Ağız, el ve ayaklarda ağrıya neden olan, içi su dolu kabarcıklar ve kızarıklıklarla seyreden ‘el ayak ağız hastalığı’ bugünlerde çok yaygın… Tüm yaş gruplarında görülebilmesine rağmen daha çok çocukları hedef alıyor. Peki bu hastalık nasıl bulaşıyor? Korunmak için neler yapmak gerekiyor? Uzmanlar hurriyet.com.tr’ye anlattı.
‘Koksaki virüs A16’ ve ‘enterovirüs 71’ olarak adlandırılan iki virüsün bulaşmasıyla meydana gelen el ayak ağız hastalığı, yetişkinleri de etkileyebilmekle birlikte özellikle küçük çocuklar arasında yayılıyor.

▶ _Yapılacaklar_:
(1) El ayak ağız hastalığı hakkındaki metinden "Ağız, el ve" ifadesinden "Uzmanlar hurriyet.com.tr’ye anlattı." ifadesine kadar olan bölümü aynen aktarın.
(2) El ayak ağız hastalığını anlatan metni, son cümlesinden sonra gelecek şekilde devam ettirin.

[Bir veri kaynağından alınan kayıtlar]
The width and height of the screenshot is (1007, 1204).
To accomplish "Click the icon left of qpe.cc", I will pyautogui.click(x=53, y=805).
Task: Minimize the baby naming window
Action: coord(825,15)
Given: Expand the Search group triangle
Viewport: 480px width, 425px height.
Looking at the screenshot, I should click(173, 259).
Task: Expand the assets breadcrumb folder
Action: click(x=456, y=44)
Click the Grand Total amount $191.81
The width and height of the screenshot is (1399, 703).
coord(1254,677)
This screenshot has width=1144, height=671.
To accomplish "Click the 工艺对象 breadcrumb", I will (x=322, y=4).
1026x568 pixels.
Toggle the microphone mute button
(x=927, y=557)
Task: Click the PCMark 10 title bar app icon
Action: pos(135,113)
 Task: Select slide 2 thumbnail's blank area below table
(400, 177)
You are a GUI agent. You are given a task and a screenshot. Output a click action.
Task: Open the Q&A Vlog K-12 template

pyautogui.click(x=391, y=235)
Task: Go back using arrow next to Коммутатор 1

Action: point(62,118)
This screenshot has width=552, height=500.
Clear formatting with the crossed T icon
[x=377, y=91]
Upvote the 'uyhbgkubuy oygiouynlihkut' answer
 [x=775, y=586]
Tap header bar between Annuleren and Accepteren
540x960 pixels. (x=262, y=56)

▶ _Cevap Listesi_:
(1)
Ağız, el ve ayaklarda ağrıya neden olan, içi su dolu kabarcıklar ve kızarıklıklarla seyreden ‘el ayak ağız hastalığı’ bugünlerde çok yaygın… Tüm yaş gruplarında görülebilmesine rağmen daha çok çocukları hedef alıyor. Peki bu hastalık nasıl bulaşıyor? Korunmak için neler yapmak gerekiyor? Uzmanlar hurriyet.com.tr’ye anlattı.

(2)
‘DAHA ÇOK 10 YAŞ ALTI ÇOCUKLARI HEDEF ALIYOR’
Konuyla ilgili görüşlerine başvurduğum Çocuk Hastalıkları Uzmanı Dr. Ülkü Tıraş, “El ayak ağız hastalığı; kızamık, kızamıkçık ve kabakulak gibi çocukluk çağı aşılarının yapıldığı toplumlarda en sık görülen döküntü hastalıklarının başında geliyor. Son zamanlarda sıkça karşılaşmaya başladık. Çünkü bu hastalık özellikle ilkbahar ve yaz aylarında salgınlara neden olur. Bu nedenle bu mevsim hastalık görülme sıklığının arttığı bir dönem. Fakat bu yıl sayı biraz daha arttı” dedi.
Enfeksiyon Hastalıkları ve Klinik Mikrobiyoloji Uzmanı Dr. Öğr. Üyesi Hülya Kuşoğlu ise el ayak ağız hastalığının 10 yaş altı çocuklarda sık görüldüğünü ve bulaşıcı olduğunu hatırlatarak, “Bu viral hastalık ülkemizde her zaman karşımıza çıkan ve pandemi gibi bir durum yaratması beklenmeyen enfeksiyonlardan biri. Yaz aylarında daha sık görüldüğü için bu günlerde karşımıza daha fazla çıkmaya başladı” ifadelerini kullandı.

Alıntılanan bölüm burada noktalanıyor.